A phase I trial of the gamma-secretase inhibitor MK-0752 in combination with gemcitabine in patients with pancreatic ductal adenocarcinoma
Mené sur 44 patients atteints d'un adénocarcinome canalaire du pancréas, cet essai de phase I évalue la dose maximale tolérée, les caractéristiques pharmacocinétiques, l'efficacité, du point de vue du taux de réponse tumorale, et la toxicité d'un composé appelé MK-0752, un inhibiteur de gamma secrétase, utilisé en combinaison avec la gemcitabine, en traitement de première ou deuxième ligne
Background: The Notch pathway is frequently activated in cancer.

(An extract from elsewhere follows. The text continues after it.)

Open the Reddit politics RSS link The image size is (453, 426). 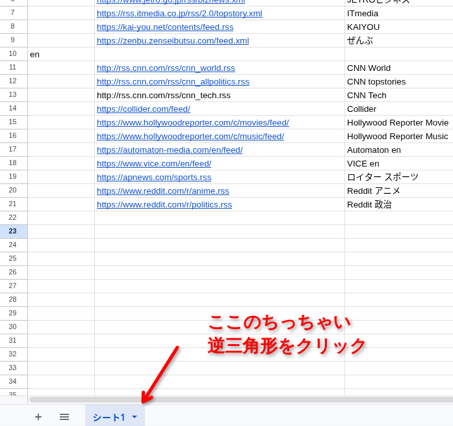pyautogui.click(x=164, y=205)
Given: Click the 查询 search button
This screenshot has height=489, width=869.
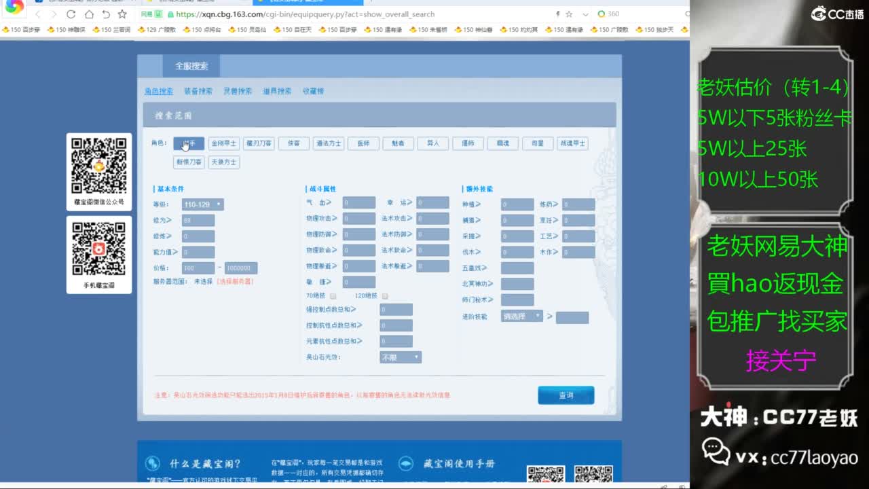Looking at the screenshot, I should pyautogui.click(x=566, y=395).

Pathway inhibition by
γ-secretase inhibitors has been shown to be effective in pre-clinical models of pancreatic cancer, in combination with gemcitabine. Methods:
A multi-centre, non-randomised Bayesian adaptive design study of MK-0752, administered per os weekly, in combination with gemcitabine administered intravenously on days 1, 8 and 15 (28 day cycle) at 800 or 1000
mg m-2, was performed to determine the safety of combination treatment and the recommended phase 2 dose (RP2D). Secondary and tertiary objectives included tumour response, plasma and tumour MK-0752 concentration, and inhibition of the Notch pathway in hair follicles and tumour. Results: Overall, 44 eligible patients (performance status 0 or 1 with adequate organ function) received gemcitabine and MK-0752 as first or second line treatment for pancreatic cancer. RP2Ds of MK-0752 and gemcitabine as single agents could be combined safely. The Bayesian algorithm allowed further dose escalation, but pharmacokinetic analysis showed no increase in MK-0752 AUC (area under the curve) beyond 1800 mg once weekly. Tumour response evaluation was available in 19 patients; 13 achieved stable disease and 1 patient achieved a confirmed partial response. Conclusions: Gemcitabine and a
γ-secretase inhibitor (MK-0752) can be combined at their full, single-agent RP2Ds.